IMAGES OF THE SEA
Photography by Sandra Gottlieb
Wed. 10/19/2011 - Tues. 11/22/2011
Opening Reception/Video Discussion with Will Hinton
Wed. 10/19/2011 @ 7 pm

Sandra Gottlieb was born in Brooklyn, New York, and from an early age was devoted to the study of ballet, the visual arts, and acting. She performed professionally with a number of ballet and modern dance companies in NYC. During the 1970s and 1980s, Gottlieb's artistic impulse brought her to acting, and she appeared in Off-Broadway plays in New York, and on daytime television. In both dance and acting she recognized the importance of, "finding yourself, being in the moment, in touch with one's inner being." Gottlieb sees this quality of being present in her current photographic focus on nature.
Ms Gottlieb has spent much of her adult life looking out over the Atlantic Ocean from her home in Rockaway Beach in Queens, New York. By slightly underexposing her images, the artist creates luminous studies of the ever changing sea and sky. Her observations from the same vantage point offers the viewer a cold turbulent gray-green sea one morning and a sparkling turquoise-jewel fluttering surface the next afternoon. Thirty large format photographs from three series will be on display:
1) Seascapes is a minimal interpretation of sea and sky, explored through scale, color, and simplicity of image. The shoreline provides Ms. Gottlieb an inexhaustible supply of infinitely variable forms. The sea and clouds combine to create myriad abstract visual elements. Starting from what is complex, she is able to reach what is simple and timeless.

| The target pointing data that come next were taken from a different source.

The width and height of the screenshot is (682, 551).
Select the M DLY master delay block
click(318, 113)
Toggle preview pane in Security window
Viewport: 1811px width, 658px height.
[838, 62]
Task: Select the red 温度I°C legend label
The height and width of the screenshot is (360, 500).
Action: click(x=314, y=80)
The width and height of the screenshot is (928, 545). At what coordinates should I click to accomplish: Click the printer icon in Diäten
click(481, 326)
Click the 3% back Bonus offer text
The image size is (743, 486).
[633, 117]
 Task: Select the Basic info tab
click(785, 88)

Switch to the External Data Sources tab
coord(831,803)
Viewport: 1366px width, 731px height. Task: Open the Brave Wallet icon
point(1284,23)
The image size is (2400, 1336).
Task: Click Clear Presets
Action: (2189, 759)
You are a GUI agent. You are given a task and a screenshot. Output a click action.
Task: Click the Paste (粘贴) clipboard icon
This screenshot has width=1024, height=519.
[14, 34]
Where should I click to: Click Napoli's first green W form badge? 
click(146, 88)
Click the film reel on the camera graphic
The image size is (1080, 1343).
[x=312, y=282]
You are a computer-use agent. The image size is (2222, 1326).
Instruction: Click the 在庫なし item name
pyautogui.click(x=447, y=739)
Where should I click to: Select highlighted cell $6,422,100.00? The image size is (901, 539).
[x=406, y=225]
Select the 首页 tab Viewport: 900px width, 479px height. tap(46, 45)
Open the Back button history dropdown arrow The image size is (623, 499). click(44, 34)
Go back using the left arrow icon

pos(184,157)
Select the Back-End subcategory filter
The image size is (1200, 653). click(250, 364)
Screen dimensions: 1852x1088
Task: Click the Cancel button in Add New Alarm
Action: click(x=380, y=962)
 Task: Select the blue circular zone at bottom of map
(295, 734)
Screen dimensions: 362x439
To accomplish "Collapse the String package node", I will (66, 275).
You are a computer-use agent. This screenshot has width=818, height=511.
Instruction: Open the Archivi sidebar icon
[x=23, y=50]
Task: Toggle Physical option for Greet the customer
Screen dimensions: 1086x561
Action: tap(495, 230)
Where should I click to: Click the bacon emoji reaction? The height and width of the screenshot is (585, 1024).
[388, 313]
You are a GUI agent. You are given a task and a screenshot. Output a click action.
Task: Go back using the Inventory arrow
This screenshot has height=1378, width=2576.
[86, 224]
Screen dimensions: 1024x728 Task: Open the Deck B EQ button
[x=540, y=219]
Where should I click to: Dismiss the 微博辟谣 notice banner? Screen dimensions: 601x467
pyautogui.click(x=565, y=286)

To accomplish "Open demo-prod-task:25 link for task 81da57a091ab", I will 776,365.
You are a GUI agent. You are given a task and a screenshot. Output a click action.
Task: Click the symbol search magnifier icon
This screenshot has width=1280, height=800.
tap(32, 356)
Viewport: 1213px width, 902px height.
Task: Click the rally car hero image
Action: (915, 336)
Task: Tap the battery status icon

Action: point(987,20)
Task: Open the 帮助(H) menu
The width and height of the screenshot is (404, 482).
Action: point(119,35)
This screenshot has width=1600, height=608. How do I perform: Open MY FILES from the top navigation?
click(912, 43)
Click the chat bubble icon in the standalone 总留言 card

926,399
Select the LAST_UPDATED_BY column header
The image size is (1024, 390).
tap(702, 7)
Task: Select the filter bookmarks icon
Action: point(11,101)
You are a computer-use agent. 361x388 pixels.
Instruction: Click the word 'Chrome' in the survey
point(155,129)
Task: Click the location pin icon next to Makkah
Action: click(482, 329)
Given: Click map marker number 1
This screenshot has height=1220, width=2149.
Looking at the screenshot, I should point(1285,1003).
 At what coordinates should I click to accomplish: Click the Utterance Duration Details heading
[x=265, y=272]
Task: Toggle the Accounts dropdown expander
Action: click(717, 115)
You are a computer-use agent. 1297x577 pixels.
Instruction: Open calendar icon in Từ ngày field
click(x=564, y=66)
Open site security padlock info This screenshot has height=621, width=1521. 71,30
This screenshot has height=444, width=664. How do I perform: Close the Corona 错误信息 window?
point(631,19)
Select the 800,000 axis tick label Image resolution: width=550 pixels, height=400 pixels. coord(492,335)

2) Winter softly shrouds the Rockaway Beach Shore. The sun makes one last attempt at warming the earth, before the swirling snow covers the surf with a thick blanket of dense, white fog.
3) Summer shares a keen interest in the changing light and shifting tides evoking the painterly, color field paintings of Mark Rothko.
"Her work reveals an impressive image of a moment in time when the natural world, inherently large, becomes nearly too expansive for words. She has set out to catch the view at its grandest, and make a remarkable art from her observations."